# Text segment:
════════════════

As the aviation world waits for Boeing to define the 737RE, it might be worth taking a close look at the July 27 earnings call discussion relating to the airplane, apart from the topic of where the aircraft will be built—we covered that thoroughly last week.
Our resource is the earnings call transcript as published by Seeking Alpha. As we go through the transcript, we will highlight certain statements and then offer some commentary at the end of the section.
Here is what CEO Jim McNerney said in his prepared remarks.
Also in recent months, a broader customer view has emerged in support of the greater certainty of gaining significant incremental improvement in a re-engined 737 in the near to midterm over the more perfect solution which may be available further down the road. It has always been our view that if it looked like we are putting meaningful market share at risk by waiting to do a new airplane, we would re-engine instead. That combined with our new engine technical production assessment against lead time for new engine decision led us to the judgment that we have made.
We are confident that our re-engined 737 will maintain the value proposition we have in the marketplace today and we expect to see strong demand for this product. It will be the most fuel-efficient airplane in its segment and have the lowest operating cost, while also meeting customer needs for range, payload, standardization, reliability and fleet compatibility.
Over the next several weeks, we will continue our work to finalize the configuration and other details in anticipation of a launch this fall pending board approval.
Comment: As we have talked with our various market sources, one believed Boeing would suffer a market-share drop of at least 20% if it elected to proceed with a new airplane instead of a re-engine. This drop would come because customers would pull back on orders for the 737NG while waiting for the new airplane. Whether this is a valid number might be debatable, but the theory is consistent with McNerney’s comments. Earlier this year, Boeing Capital Corp. held an investor’s meeting in New York and remarks indicated that Boeing was prepared to take a 10% 737 market share drop in favor of a new airplane, figuring it would regain it with an aircraft superior to the A320neo family. Then there is the question of whether Boeing could actually afford a new airplane program, a topic McNerney did not address, in light of the losses on the 787 and 747-8 programs and the billions in cost overruns and delayed cash flow. Finally, there was strong undercurrent that the Board of Directors was not prepared to approve another new airplane program with the 787 and 747 programs in the condition they are in.
Robert Spingarn – Crédit Suisse AG
I’d like to ask a comprehensive question on the 737 re-engine, and so it is a multiple part but I think it’s important. Knowing that you haven’t launched the aircraft yet, I suspect there’s still some detail framework around it in order to — since it was the key, I think, to the American win. So could you add some more color on the following items. First, the configuration, is this an engines-only exercise to mitigate cost? And how should we think about the R&D profile and CFM’s share of that profile? And then what are your market expectations for this model, in particular for the near-term domestic competitions? And then finally, if you could clarify American’s comment that it doesn’t expect to receive delivery of this model until 2018, suggesting that it is not the launch operator while it may be the launch customer.

════════════════

# Data supplied:
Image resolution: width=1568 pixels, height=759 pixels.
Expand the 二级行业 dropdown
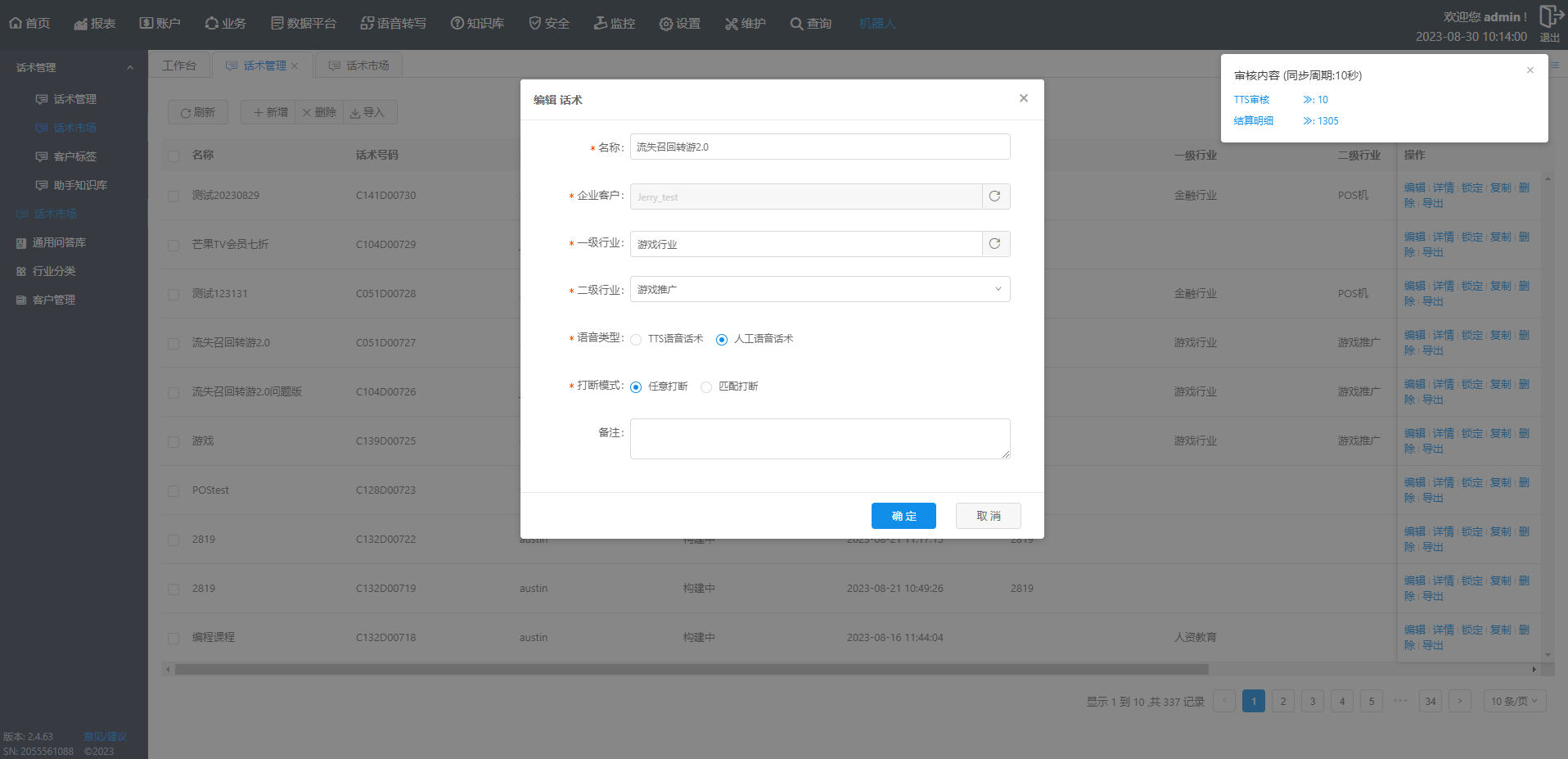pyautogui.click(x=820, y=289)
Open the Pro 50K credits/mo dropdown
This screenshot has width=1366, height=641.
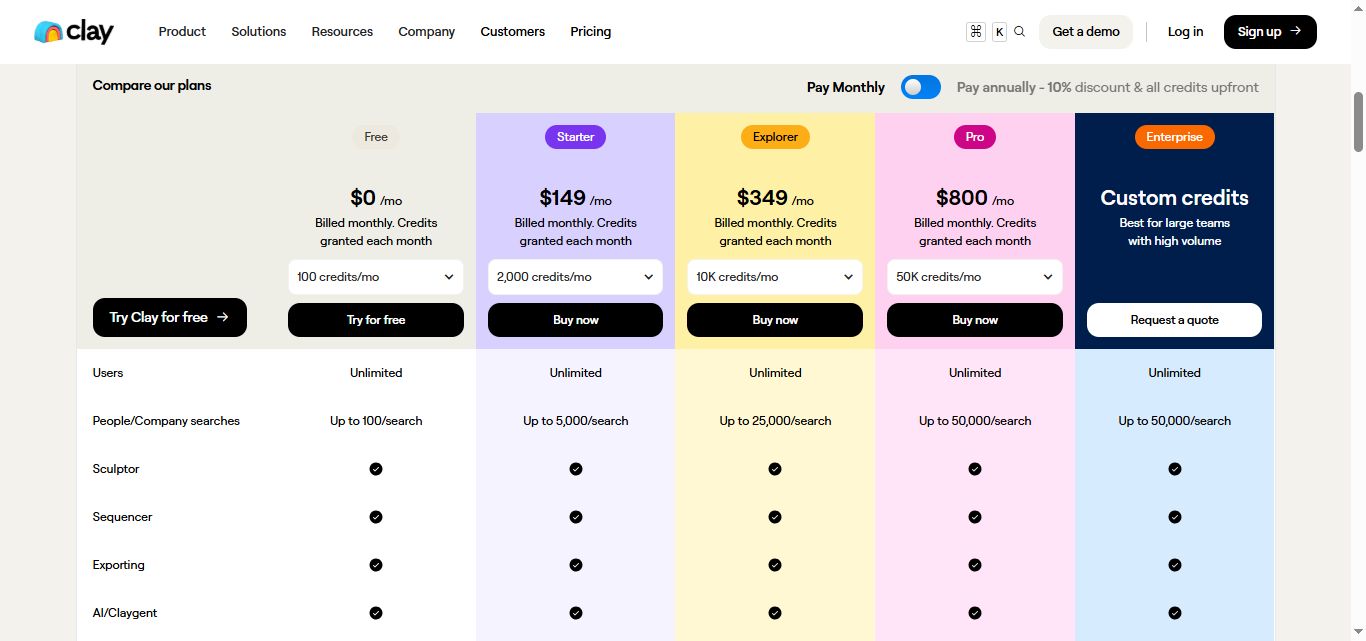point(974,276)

════════════════

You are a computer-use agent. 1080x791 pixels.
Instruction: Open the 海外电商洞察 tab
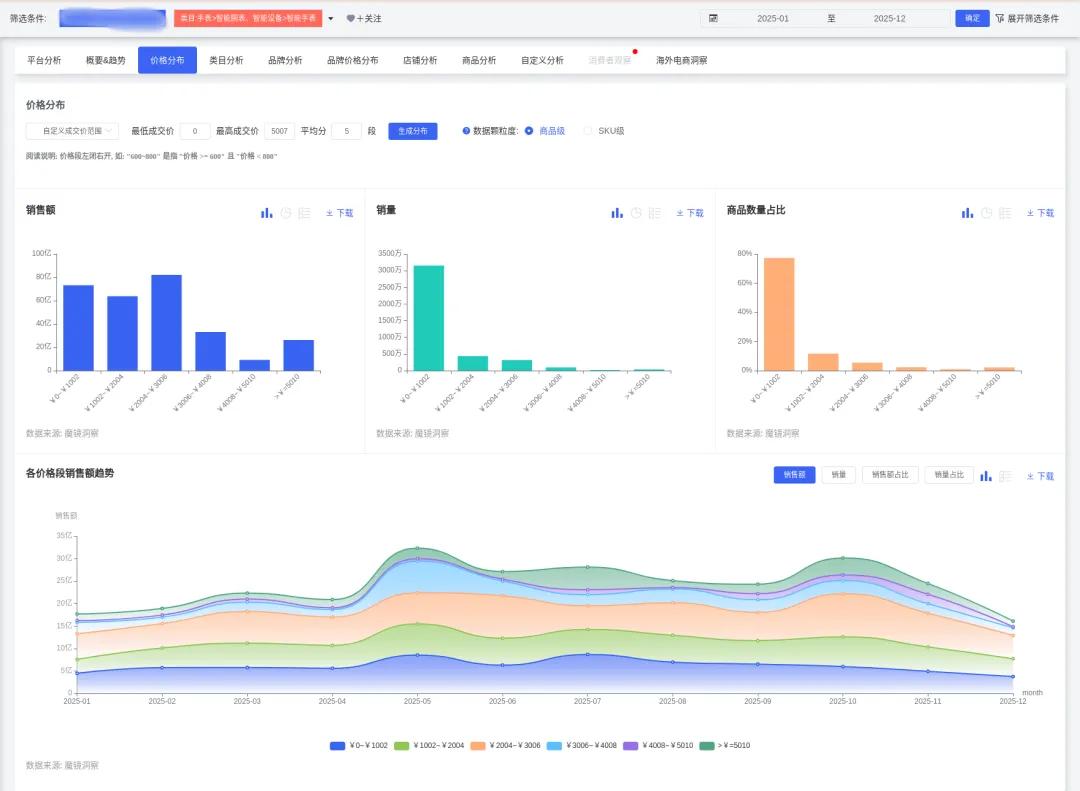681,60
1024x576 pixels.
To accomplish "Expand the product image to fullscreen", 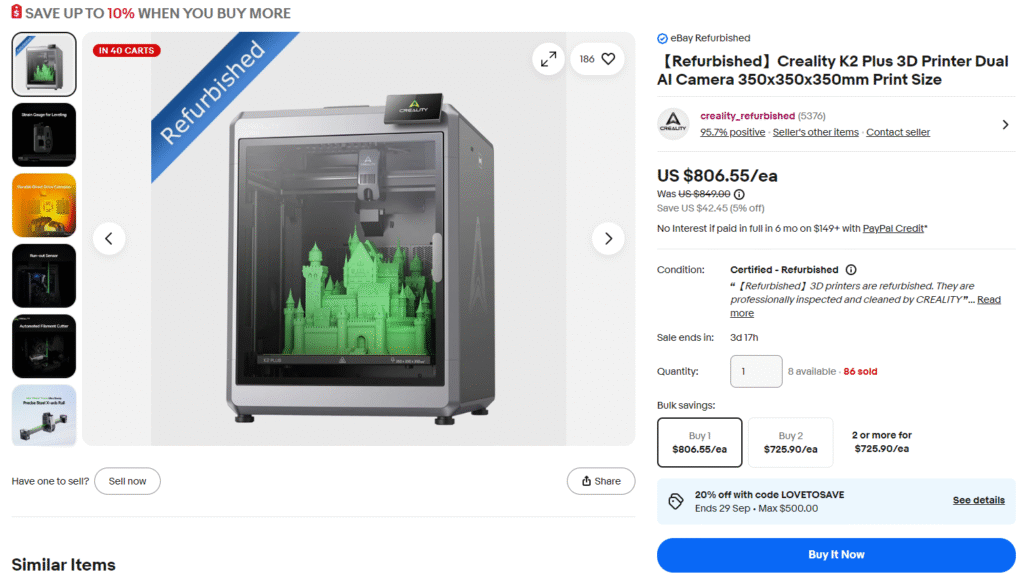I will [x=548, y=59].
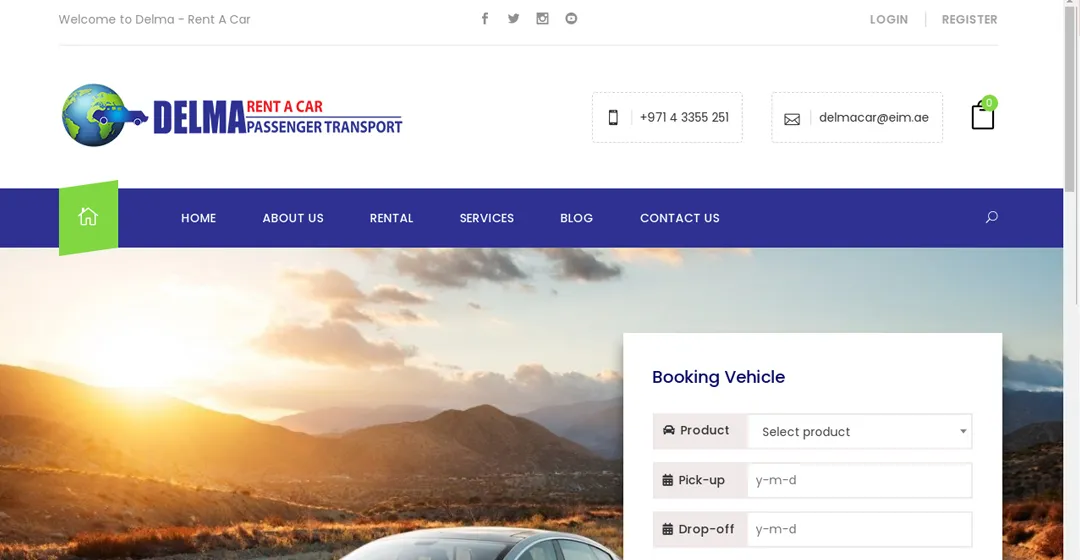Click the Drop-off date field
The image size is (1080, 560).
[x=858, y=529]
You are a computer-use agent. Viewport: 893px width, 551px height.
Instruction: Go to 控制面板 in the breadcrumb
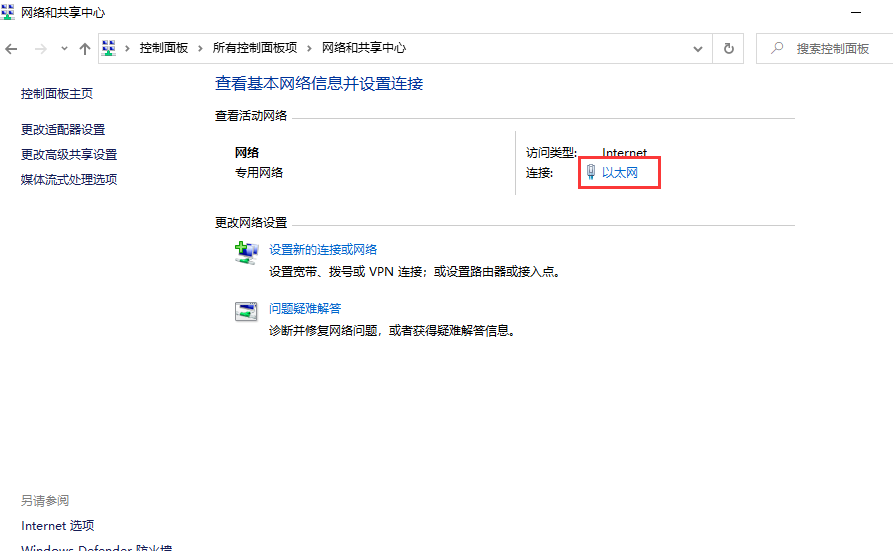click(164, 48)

════════════════

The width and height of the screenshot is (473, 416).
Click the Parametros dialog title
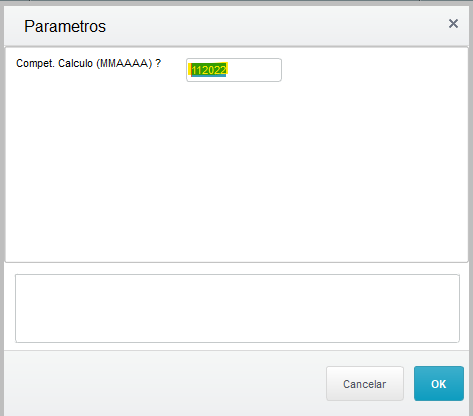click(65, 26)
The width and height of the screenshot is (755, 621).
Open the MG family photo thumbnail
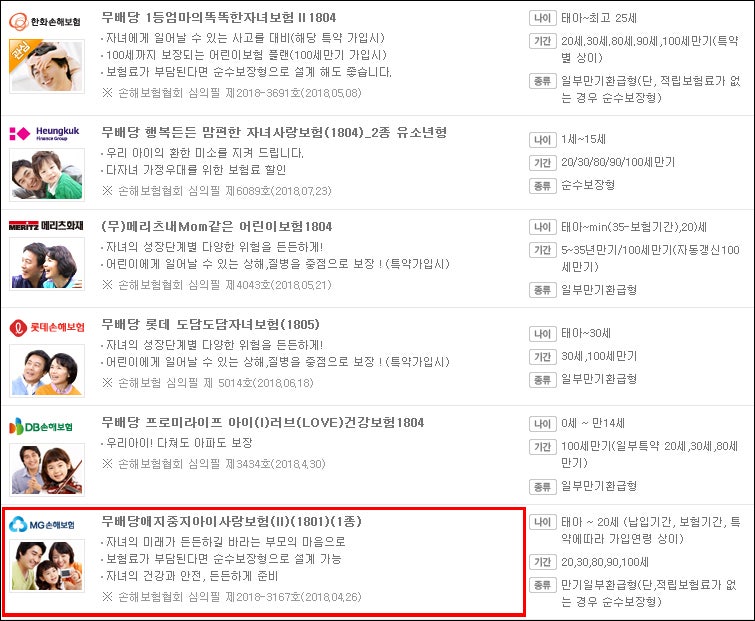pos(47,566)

════════════════

# Aim:
Write what comes next in the text about the Boeing 737 re-engine earnings call, picking up after its last sentence. The entries have nothing to do with the text about the Boeing 737 re-engine earnings call.

# Task result:
Well, let’s see. I’ll start at the beginning. As I may — as I said in my comments, because I anticipate that there may be more than one question on this, so I’ll try to sweep a number of these in. As most of you know, as I said in my remarks, we spent the better part of the last year or 18 months pushing hard on both options. And as the new small airplane largely a technical and production question, re-engine, largely a marketplace acceptance question because the do-ability of it technically is less costly and has less risk. I think what we’ve seen over the last, I would say over the last 2 to 3 months, we’ve seen the marketplace assessment pushing more for the re-engined option. We’ve also been somewhat more mindful of the risks associated with getting a massive new production system up on an all-new airplane by 2019, which doesn’t suggest we couldn’t do it but there is more risk as you get deeper into it than perhaps we appreciated at the beginning of the assessment. You combine these two things and you get to a re-engine decision. And just to bear on one part of your question, it is largely about the engine. The configuration that we’re looking at is that there will be some systemic impact on parts of the airframe. But I think I would characterize our strategy as to minimize those while still achieving the kinds of operating efficiency, cash-on-cash and performance goals that I mentioned in my talk. I think that’s one advantage of this option quite frankly is that we do have confidence that CFM can produce the engine. And we see very manageable risk on incorporating it into, and integrating it, into the airframe. So again, and we’ve been studying this for awhile, so this didn’t occur to us a week before the American Airline competition. This is something — and I would characterize the American Airlines’ deal as part of a much broader voice of the marketplace that it is very highly valuing efficiency today versus more efficiency tomorrow. And you know the environment they’re operating in and perhaps — and we’ve always said that the last thing we would do is do an all-new airplane if it put a lot of market share at risk in the short and medium term. And that which gets to the question of would the marketplace wait for the perfect solution further down the road or not? And so mix that all together and that’s where we ended up. You had one specific American Airline campaign question and I’ve lost it.
Comment: Boeing has been looking at several configurations of the airplane and market estimates of the R&D cost have ranged from $1bn to $4bn, depending on the extent Boeing has to go to revamp the 737 and whether the FAA is going to require re-certification of the airplane. It’s commonly accepted that, like Airbus, some strengthening of the wing and wingbox will be required to accommodate the heavier LEAP engine. Whether the nose gear has to be raised depends entirely on the fan size and as of today, this has not been determined. There is a question of how much of the systems may change. Boeing is considering putting a 787-style cockpit in the airplane but it is unknown outside the company if the decision to do so has been made. A new wing or new wing configuration has also been looked at.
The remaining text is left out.